## Material provided
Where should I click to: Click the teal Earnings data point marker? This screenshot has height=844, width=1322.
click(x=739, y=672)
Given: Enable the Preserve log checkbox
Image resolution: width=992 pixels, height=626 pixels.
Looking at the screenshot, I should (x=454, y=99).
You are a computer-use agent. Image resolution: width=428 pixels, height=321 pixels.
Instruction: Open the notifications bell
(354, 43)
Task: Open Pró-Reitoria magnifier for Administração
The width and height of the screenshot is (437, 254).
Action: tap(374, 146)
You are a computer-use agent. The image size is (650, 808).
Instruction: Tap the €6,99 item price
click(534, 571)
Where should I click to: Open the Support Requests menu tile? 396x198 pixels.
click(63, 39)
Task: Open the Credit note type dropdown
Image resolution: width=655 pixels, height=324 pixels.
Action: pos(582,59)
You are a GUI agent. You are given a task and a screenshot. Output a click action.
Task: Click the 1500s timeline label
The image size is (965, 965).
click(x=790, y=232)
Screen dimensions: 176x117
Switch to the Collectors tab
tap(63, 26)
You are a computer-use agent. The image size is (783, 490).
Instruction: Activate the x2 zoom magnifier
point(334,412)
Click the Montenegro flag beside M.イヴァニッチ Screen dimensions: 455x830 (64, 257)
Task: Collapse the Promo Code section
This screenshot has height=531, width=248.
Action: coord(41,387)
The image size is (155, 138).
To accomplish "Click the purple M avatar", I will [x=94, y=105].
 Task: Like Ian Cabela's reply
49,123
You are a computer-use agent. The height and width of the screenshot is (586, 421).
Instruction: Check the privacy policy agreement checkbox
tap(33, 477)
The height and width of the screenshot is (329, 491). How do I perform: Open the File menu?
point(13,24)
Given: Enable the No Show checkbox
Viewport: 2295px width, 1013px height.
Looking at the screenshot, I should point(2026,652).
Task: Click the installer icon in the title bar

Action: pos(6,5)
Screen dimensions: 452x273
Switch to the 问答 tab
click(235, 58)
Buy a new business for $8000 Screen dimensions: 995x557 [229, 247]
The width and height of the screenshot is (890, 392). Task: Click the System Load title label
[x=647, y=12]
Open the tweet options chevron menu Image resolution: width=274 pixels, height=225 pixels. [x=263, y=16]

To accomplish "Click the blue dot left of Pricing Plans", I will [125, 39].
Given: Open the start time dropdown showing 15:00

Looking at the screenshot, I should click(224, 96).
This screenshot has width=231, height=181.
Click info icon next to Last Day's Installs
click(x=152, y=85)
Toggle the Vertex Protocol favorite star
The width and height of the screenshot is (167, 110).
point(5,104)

## Problem to work on
The answer is all of the material, given again exactly.

## Your response
Where should I click to: Click the teal Earnings data point marker? This screenshot has height=844, width=1322.
click(x=739, y=672)
Given: Enable the Preserve log checkbox
Image resolution: width=992 pixels, height=626 pixels.
Looking at the screenshot, I should (x=454, y=99).
You are a computer-use agent. Image resolution: width=428 pixels, height=321 pixels.
Instruction: Open the notifications bell
(354, 43)
Task: Open Pró-Reitoria magnifier for Administração
The width and height of the screenshot is (437, 254).
Action: tap(374, 146)
You are a computer-use agent. The image size is (650, 808).
Instruction: Tap the €6,99 item price
click(534, 571)
Where should I click to: Open the Support Requests menu tile? 396x198 pixels.
click(63, 39)
Task: Open the Credit note type dropdown
Image resolution: width=655 pixels, height=324 pixels.
Action: pos(582,59)
You are a GUI agent. You are given a task and a screenshot. Output a click action.
Task: Click the 1500s timeline label
The image size is (965, 965).
click(x=790, y=232)
Screen dimensions: 176x117
Switch to the Collectors tab
tap(63, 26)
You are a computer-use agent. The image size is (783, 490).
Instruction: Activate the x2 zoom magnifier
point(334,412)
Click the Montenegro flag beside M.イヴァニッチ Screen dimensions: 455x830 (64, 257)
Task: Collapse the Promo Code section
This screenshot has height=531, width=248.
Action: coord(41,387)
The image size is (155, 138).
To accomplish "Click the purple M avatar", I will [x=94, y=105].
 Task: Like Ian Cabela's reply
49,123
You are a computer-use agent. The height and width of the screenshot is (586, 421).
Instruction: Check the privacy policy agreement checkbox
tap(33, 477)
The height and width of the screenshot is (329, 491). How do I perform: Open the File menu?
point(13,24)
Given: Enable the No Show checkbox
Viewport: 2295px width, 1013px height.
Looking at the screenshot, I should point(2026,652).
Task: Click the installer icon in the title bar

Action: pos(6,5)
Screen dimensions: 452x273
Switch to the 问答 tab
click(235, 58)
Buy a new business for $8000 Screen dimensions: 995x557 [229, 247]
The width and height of the screenshot is (890, 392). Task: Click the System Load title label
[x=647, y=12]
Open the tweet options chevron menu Image resolution: width=274 pixels, height=225 pixels. [x=263, y=16]

To accomplish "Click the blue dot left of Pricing Plans", I will [125, 39].
Given: Open the start time dropdown showing 15:00

Looking at the screenshot, I should click(224, 96).
This screenshot has width=231, height=181.
Click info icon next to Last Day's Installs
click(x=152, y=85)
Toggle the Vertex Protocol favorite star
The width and height of the screenshot is (167, 110).
point(5,104)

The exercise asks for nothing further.